"""

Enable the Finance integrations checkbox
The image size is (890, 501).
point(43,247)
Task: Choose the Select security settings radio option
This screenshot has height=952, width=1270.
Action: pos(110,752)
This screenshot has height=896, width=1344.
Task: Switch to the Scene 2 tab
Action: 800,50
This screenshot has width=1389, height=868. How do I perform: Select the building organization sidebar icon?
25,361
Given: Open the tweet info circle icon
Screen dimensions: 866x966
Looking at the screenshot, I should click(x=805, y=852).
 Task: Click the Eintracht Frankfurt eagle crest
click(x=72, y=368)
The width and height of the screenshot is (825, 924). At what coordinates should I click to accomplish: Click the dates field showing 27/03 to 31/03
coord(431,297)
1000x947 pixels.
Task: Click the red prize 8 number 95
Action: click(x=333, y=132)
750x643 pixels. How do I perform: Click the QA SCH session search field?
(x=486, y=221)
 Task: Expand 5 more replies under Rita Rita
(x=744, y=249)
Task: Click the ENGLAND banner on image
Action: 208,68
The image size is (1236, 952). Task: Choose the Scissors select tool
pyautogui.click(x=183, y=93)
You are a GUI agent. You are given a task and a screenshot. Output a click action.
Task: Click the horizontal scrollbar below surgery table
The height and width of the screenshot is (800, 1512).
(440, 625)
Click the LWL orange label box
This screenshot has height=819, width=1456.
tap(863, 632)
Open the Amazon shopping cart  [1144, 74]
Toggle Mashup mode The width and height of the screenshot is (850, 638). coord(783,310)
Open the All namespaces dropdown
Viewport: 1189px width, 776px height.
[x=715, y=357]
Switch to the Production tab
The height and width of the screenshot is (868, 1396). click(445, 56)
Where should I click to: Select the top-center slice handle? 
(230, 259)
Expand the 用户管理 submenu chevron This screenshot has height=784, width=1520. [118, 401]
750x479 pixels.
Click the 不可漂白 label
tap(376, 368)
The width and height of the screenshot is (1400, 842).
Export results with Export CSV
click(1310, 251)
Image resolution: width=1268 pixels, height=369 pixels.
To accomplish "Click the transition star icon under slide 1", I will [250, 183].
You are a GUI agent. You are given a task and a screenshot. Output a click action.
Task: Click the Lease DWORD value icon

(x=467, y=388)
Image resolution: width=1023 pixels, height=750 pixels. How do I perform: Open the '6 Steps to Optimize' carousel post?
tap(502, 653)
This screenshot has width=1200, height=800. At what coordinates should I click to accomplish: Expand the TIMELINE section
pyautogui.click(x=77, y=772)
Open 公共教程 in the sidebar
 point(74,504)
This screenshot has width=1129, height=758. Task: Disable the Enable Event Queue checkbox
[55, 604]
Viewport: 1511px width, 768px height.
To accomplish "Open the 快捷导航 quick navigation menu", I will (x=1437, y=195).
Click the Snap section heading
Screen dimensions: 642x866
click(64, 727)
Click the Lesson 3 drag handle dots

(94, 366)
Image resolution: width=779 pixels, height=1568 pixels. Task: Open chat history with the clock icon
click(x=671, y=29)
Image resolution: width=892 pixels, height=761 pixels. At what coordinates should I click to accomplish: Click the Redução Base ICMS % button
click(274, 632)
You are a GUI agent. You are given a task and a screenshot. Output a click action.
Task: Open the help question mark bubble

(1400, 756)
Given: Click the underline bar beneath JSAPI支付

"""

■ **PROBLEM DETAILS**: Output the lines of these entries as a JSON list of strings, one string per line, leaving out blank lines.

■ **THE SOLUTION**:
[
  "Enable the Finance integrations checkbox",
  "The image size is (890, 501).",
  "point(43,247)",
  "Task: Choose the Select security settings radio option",
  "This screenshot has height=952, width=1270.",
  "Action: pos(110,752)",
  "This screenshot has height=896, width=1344.",
  "Task: Switch to the Scene 2 tab",
  "Action: 800,50",
  "This screenshot has width=1389, height=868. How do I perform: Select the building organization sidebar icon?",
  "25,361",
  "Given: Open the tweet info circle icon",
  "Screen dimensions: 866x966",
  "Looking at the screenshot, I should click(x=805, y=852).",
  " Task: Click the Eintracht Frankfurt eagle crest",
  "click(x=72, y=368)",
  "The width and height of the screenshot is (825, 924). At what coordinates should I click to accomplish: Click the dates field showing 27/03 to 31/03",
  "coord(431,297)",
  "1000x947 pixels.",
  "Task: Click the red prize 8 number 95",
  "Action: click(x=333, y=132)",
  "750x643 pixels. How do I perform: Click the QA SCH session search field?",
  "(x=486, y=221)",
  " Task: Expand 5 more replies under Rita Rita",
  "(x=744, y=249)",
  "Task: Click the ENGLAND banner on image",
  "Action: 208,68",
  "The image size is (1236, 952). Task: Choose the Scissors select tool",
  "pyautogui.click(x=183, y=93)",
  "You are a GUI agent. You are given a task and a screenshot. Output a click action.",
  "Task: Click the horizontal scrollbar below surgery table",
  "The height and width of the screenshot is (800, 1512).",
  "(440, 625)",
  "Click the LWL orange label box",
  "This screenshot has height=819, width=1456.",
  "tap(863, 632)",
  "Open the Amazon shopping cart  [1144, 74]",
  "Toggle Mashup mode The width and height of the screenshot is (850, 638). coord(783,310)",
  "Open the All namespaces dropdown",
  "Viewport: 1189px width, 776px height.",
  "[x=715, y=357]",
  "Switch to the Production tab",
  "The height and width of the screenshot is (868, 1396). click(445, 56)",
  "Where should I click to: Select the top-center slice handle? ",
  "(230, 259)",
  "Expand the 用户管理 submenu chevron This screenshot has height=784, width=1520. [118, 401]",
  "750x479 pixels.",
  "Click the 不可漂白 label",
  "tap(376, 368)",
  "The width and height of the screenshot is (1400, 842).",
  "Export results with Export CSV",
  "click(1310, 251)",
  "Image resolution: width=1268 pixels, height=369 pixels.",
  "To accomplish \"Click the transition star icon under slide 1\", I will [250, 183].",
  "You are a GUI agent. You are given a task and a screenshot. Output a click action.",
  "Task: Click the Lease DWORD value icon",
  "(x=467, y=388)",
  "Image resolution: width=1023 pixels, height=750 pixels. How do I perform: Open the '6 Steps to Optimize' carousel post?",
  "tap(502, 653)",
  "This screenshot has width=1200, height=800. At what coordinates should I click to accomplish: Expand the TIMELINE section",
  "pyautogui.click(x=77, y=772)",
  "Open 公共教程 in the sidebar",
  " point(74,504)",
  "This screenshot has width=1129, height=758. Task: Disable the Enable Event Queue checkbox",
  "[55, 604]",
  "Viewport: 1511px width, 768px height.",
  "To accomplish \"Open the 快捷导航 quick navigation menu\", I will (x=1437, y=195).",
  "Click the Snap section heading",
  "Screen dimensions: 642x866",
  "click(64, 727)",
  "Click the Lesson 3 drag handle dots",
  "(94, 366)",
  "Image resolution: width=779 pixels, height=1568 pixels. Task: Open chat history with the clock icon",
  "click(x=671, y=29)",
  "Image resolution: width=892 pixels, height=761 pixels. At what coordinates should I click to accomplish: Click the Redução Base ICMS % button",
  "click(274, 632)",
  "You are a GUI agent. You are given a task and a screenshot. Output a click action.",
  "Task: Open the help question mark bubble",
  "(1400, 756)",
  "Given: Click the underline bar beneath JSAPI支付"
]